So I went to a ball, no big deal. Pretty much standard fare down here.
The Red Jacket Ball raises money for City Year Little Rock/North Little Rock. The nonprofit unites young people ages 17-24 who give a year of their lives in service, predominantly through tutoring elementary-aged children in low-income, inner-city public schools. These young people make up the City Year "corps." Their dedication to the organization and the students with whom they work was palpable Friday night at the Statehouse Convention Center.
Each year, the Red Jacket Ball honors a Little Rock philanthropist with City Year's Lifetime of Service Award. This year, Judy Tenenbaum was named the prestigious honoree, and this only a year after she received a similar award from the Jewish Federation of Arkansas at its annual dinner.
But back to the whole gala-hopping phenomenon. Growing up in D.C., charity benefits were far out of my reach. I grew up believing that such events were something only the most elite of Washington and ridiculously wealthy ever saw an invite to.
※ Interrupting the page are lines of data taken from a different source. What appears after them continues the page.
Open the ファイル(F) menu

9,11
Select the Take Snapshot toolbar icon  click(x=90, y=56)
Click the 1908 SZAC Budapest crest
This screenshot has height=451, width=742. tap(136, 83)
But in Little Rock, not only are tickets to some of these things actually affordable because there is a definite intent to bring in younger members of the community in order to get them excited about all the causes that can use their help, but there are a multitude of causes for such a relatively small city.
With dear friend Jessica Dean
The calendar of charity events seems endless here. And what's so impressive about that is that this is Arkansas. This is one of the poorest states. But that means that every need -- every chance to teach someone to read, to mentor a young child through school, to donate food, to fight domestic violence -- is that much more important.
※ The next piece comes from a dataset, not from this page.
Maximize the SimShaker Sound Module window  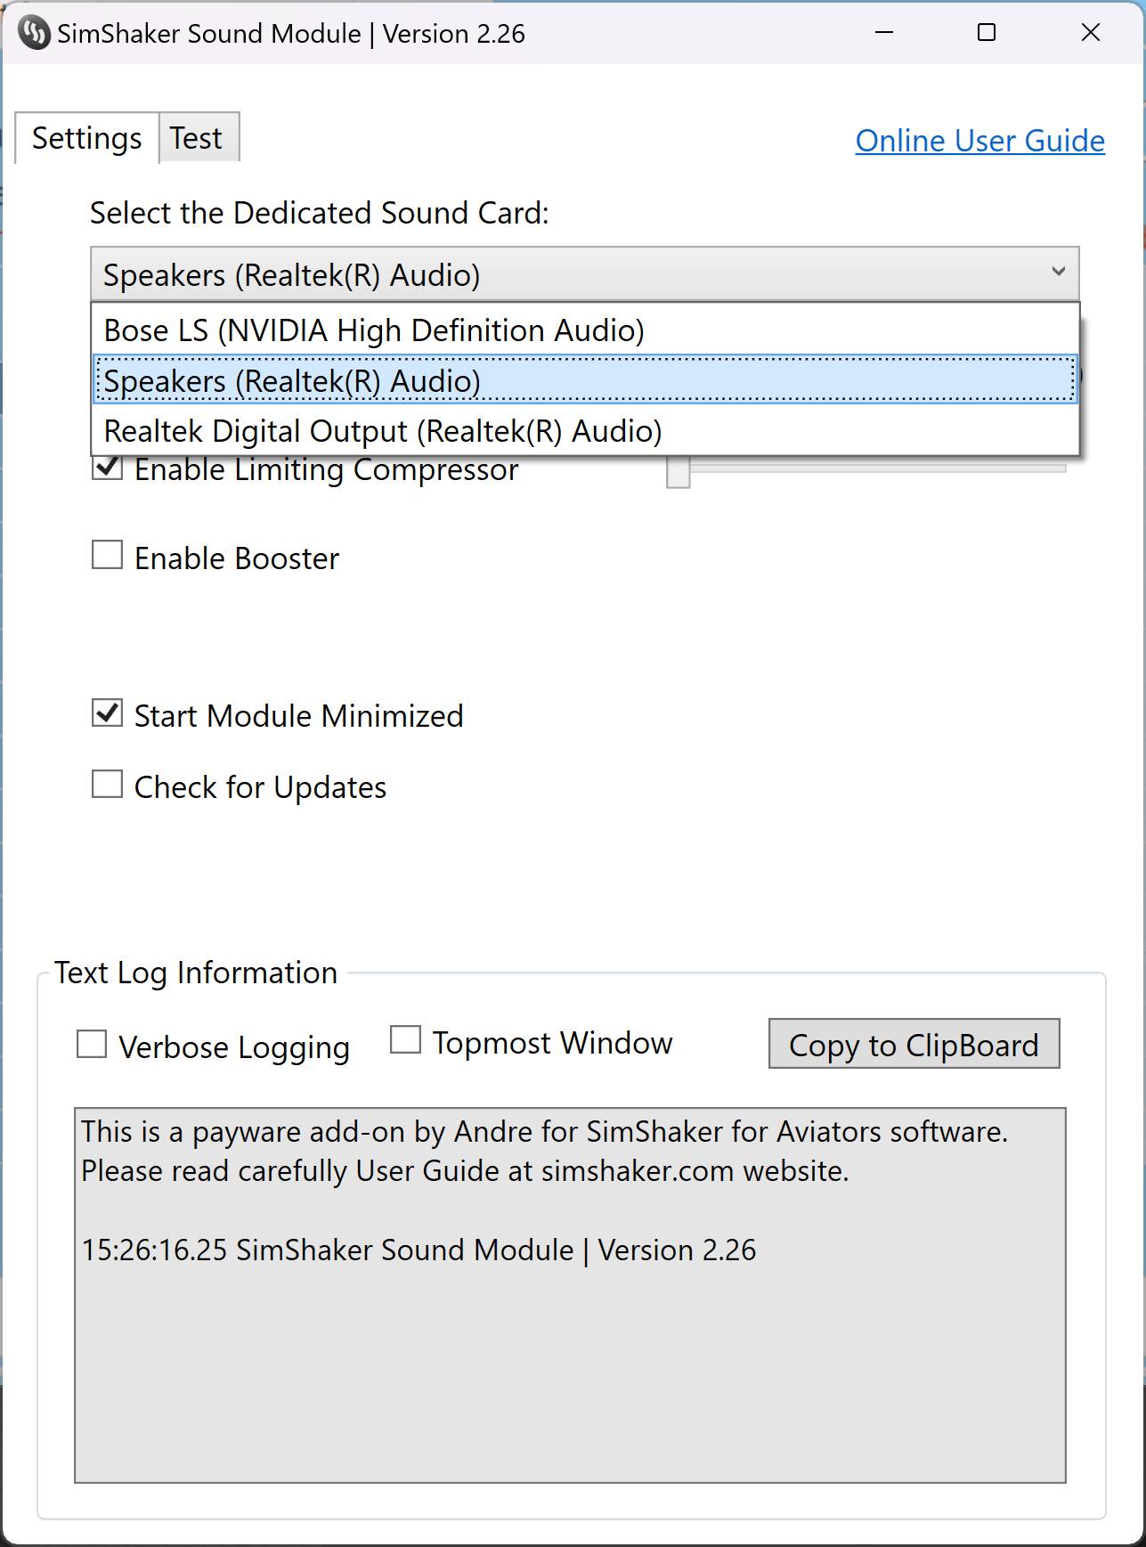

So, Arkansas is also one of the most generous states. Since moving here, I have found again and again that while yes, Southern hospitality is alive and well, it's more than that. The people of this state care about each other, they want the best for their fellow Arkansans, and they will do anything and everything they can to achieve that. So, there are countless ways to become involved, even at a young age. One can join a board -- I did, for adult literacy -- or volunteer at an event, or mentor one of the young corps members, in the case of City Year. Opportunities to become involved in nonprofits are within anyone's reach here, and young people are encourages to become involved in order to build the next generation of givers. This appreciation and embracing of young people in this community is one of the most amazing things about living here. I know that all I have learned about the many critical causes here will stay with me and forever help me to keep my priorities straight, no matter where I might go from here.
Best moment of the evening? When a City Year corps member fainted on-stage, and U.S. Rep. (also attorney, doctor...) Vic Snyder quickly came to her rescue. The girl was fine in the end. Probably more thrilled about being saved by a Congressman than anything else.
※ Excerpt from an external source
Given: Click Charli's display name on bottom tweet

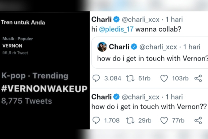Looking at the screenshot, I should [101, 97].
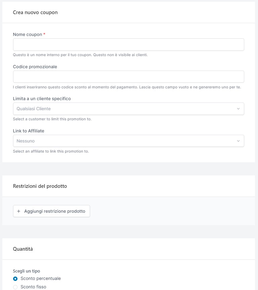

U.S. Rep. Vic Snyder with General (Ret.) Wesley Clark
Sort of reminded me of a Monday in November 2007 when I had to catch a flight home suddenly to attend my grandfather's funeral. I rushed through security, late, overwhelmed and in tears by the time I made it to the gate. Who was there also boarding the plane to D.C.? Vic Snyder and fellow Congressman Mark Ross (go figure. Tangent - one shouldn't be surprised; this kind of thing seems to happen all the time here.) I was immediately embarrassed at my disheveled appearance, and I tried to avoid making eye contact. But Snyder was there, as he always seem to be, with the kindest words. He said, "See? We haven't left yet. You haven't missed the flight." He had no idea of the reason for my rush or the sadness I was feeling that day. But I will never forget that moment, and in fact, it was good fodder for some much needed laughter later that week.